Dungeon Clawler just came out in Early Access and it shows. The game still needs a lot of love and hard work. The fun claw mechanic is the main thing going on, and everything else lacks a bit. There is not much of a story during the gameplay than your grandma’s room, the paw keychain with the boss, and a character you unlock. They added an intro to show your paw getting cut, and each character has a brief description. There is still much to do about balance, while most builds will allow you to defeat the 20 levels, some are just not suited for hard difficulties or endless mode. Some characters are just not fun to play with, or their starting point and passives do not work right with the current items’ availability.

Items lack proper descriptions of what they really do, and how. For example, there are some items that damage you, some will damage your life directly, even with a shield, or others will take the shield out first. But both are described similarly.

It also lacks proper visual clues. All items become golden when you upgrade them, changing material does not change its appearance, and not always you know the amount of damage an item will do. You can hover the mouse over them to see their type, or more description, but it is not all items that show their current damage amount.

From what I played so far, only gold coin-based items are scaling well into the late game: items that damage based on your gold, or passives that increase your life based on gold. Everything else fails to catch up with the monsters’ difficulty scaling. But doing the same thing again and again gets boring fast.

That said, the devs have been constantly adding updates since the game was announced in March 2024.

Gameplay Gems

In one of my favourite run I played as Garbarage Greg, a trash collector bunny with interesting passive: at every turn 50% of items are removed from the container, making it easier to pick the item you want, and you get 2% more damage for each item in your deck, and decided to hoard every plastic item that I could get my hands on (or convert them to plastic).

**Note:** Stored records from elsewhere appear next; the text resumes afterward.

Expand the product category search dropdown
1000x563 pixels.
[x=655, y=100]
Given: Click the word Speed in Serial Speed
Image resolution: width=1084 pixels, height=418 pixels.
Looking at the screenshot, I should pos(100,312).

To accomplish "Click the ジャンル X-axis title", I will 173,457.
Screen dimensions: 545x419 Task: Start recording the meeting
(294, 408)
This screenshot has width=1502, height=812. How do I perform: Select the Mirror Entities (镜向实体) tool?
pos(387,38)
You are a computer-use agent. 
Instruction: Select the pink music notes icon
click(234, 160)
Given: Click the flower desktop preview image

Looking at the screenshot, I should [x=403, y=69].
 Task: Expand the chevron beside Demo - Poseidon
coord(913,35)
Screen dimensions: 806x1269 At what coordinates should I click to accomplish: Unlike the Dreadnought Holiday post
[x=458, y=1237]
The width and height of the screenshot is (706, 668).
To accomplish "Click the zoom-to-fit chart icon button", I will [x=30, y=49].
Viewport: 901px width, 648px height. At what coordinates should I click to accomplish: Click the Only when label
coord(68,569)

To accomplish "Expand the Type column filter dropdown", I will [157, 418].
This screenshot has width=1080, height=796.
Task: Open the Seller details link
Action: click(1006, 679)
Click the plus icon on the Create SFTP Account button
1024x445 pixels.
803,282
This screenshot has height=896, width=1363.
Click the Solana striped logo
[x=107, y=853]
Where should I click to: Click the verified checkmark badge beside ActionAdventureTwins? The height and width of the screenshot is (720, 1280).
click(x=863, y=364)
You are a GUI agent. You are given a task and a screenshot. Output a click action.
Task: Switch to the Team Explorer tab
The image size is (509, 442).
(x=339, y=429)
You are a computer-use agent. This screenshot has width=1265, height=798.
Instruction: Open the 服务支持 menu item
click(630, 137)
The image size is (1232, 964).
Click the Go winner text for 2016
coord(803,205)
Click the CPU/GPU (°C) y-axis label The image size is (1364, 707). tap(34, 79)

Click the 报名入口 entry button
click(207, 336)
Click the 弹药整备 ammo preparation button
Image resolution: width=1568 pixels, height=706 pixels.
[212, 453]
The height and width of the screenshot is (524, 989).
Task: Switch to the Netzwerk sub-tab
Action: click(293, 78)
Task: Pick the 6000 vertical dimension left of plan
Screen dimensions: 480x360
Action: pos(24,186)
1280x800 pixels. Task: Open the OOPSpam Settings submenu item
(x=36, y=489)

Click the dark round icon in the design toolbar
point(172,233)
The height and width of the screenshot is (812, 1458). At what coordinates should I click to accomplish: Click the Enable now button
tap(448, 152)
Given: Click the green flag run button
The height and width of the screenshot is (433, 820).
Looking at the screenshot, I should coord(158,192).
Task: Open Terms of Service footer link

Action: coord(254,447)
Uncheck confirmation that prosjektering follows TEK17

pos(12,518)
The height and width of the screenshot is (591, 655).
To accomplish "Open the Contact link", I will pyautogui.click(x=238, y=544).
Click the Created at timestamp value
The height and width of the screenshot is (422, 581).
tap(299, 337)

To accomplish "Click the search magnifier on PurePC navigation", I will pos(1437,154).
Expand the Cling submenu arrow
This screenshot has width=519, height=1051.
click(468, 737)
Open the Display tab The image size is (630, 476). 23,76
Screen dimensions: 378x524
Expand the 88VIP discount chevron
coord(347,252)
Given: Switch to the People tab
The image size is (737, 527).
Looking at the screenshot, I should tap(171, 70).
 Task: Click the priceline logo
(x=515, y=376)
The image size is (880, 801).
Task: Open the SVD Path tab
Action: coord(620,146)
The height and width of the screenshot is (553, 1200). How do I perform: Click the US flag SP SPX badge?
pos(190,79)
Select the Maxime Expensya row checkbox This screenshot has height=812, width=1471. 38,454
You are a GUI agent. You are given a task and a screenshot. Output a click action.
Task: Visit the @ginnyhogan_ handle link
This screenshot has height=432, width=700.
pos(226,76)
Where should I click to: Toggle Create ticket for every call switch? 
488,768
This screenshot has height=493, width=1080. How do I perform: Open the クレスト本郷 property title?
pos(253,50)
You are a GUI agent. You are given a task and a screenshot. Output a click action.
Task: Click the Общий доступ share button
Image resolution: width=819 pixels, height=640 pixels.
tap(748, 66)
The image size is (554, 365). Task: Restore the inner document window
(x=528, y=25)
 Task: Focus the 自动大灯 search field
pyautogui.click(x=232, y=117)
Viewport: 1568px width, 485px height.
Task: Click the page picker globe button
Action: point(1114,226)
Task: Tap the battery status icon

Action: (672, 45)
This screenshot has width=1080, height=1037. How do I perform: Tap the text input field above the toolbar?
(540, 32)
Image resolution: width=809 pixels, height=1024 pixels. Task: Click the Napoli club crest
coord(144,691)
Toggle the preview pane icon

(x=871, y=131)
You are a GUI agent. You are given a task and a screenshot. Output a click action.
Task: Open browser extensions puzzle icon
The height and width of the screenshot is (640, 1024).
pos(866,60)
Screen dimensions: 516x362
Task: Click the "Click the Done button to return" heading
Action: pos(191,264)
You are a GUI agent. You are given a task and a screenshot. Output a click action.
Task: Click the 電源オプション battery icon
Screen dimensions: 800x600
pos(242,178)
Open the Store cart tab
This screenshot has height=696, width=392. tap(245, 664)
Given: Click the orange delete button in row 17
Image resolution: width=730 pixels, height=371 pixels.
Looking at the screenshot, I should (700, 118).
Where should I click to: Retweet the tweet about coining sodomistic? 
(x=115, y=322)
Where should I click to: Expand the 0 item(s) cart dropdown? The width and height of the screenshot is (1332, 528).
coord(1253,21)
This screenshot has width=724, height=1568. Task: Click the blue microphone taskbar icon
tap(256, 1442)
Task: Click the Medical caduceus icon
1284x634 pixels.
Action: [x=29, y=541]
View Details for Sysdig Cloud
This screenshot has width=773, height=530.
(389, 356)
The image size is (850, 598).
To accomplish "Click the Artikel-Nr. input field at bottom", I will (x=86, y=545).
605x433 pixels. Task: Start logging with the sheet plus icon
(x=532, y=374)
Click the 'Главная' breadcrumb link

My initial plan was to use another item, the trash can, to cause damage. It collects every plastic item in the vicinity and increases the damage you cause when you pick it. And stack passives that increase the items dropped in the container. My claw-machine is now a landfill. It worked well, but it worked even better when I picked a passive that would damage enemies every time new items would be dropped in the container. The enemies that were not defeated by the trash can, would be cleaned by the refresh of the container or vice versa.

I really enjoy when I find new combos beyond my initial plan, and it what kept me playing to try new characters and item combinations.

Steam Deck: What to Expect

It works well on Steam Deck, and the TDP without changes is around 7W.

The game gets a Steam Deck Verified status, but I had a few problems with controller support and asset sizes. The game has some parts where you will need a mouse, like inspecting the items during combat. You can change your controller settings to emulate a mouse when needed or click on the screen until the item description shows - but tapping does not always work. The level map felt tiny on Deck. The same with some of the texts. I was constantly bringing the screen close to my face to read items descriptions and other notifications.

If you enjoy deckbuilders and want to try new mechanics while supporting development, Dungeon Crawler is out on Steam in Early Access.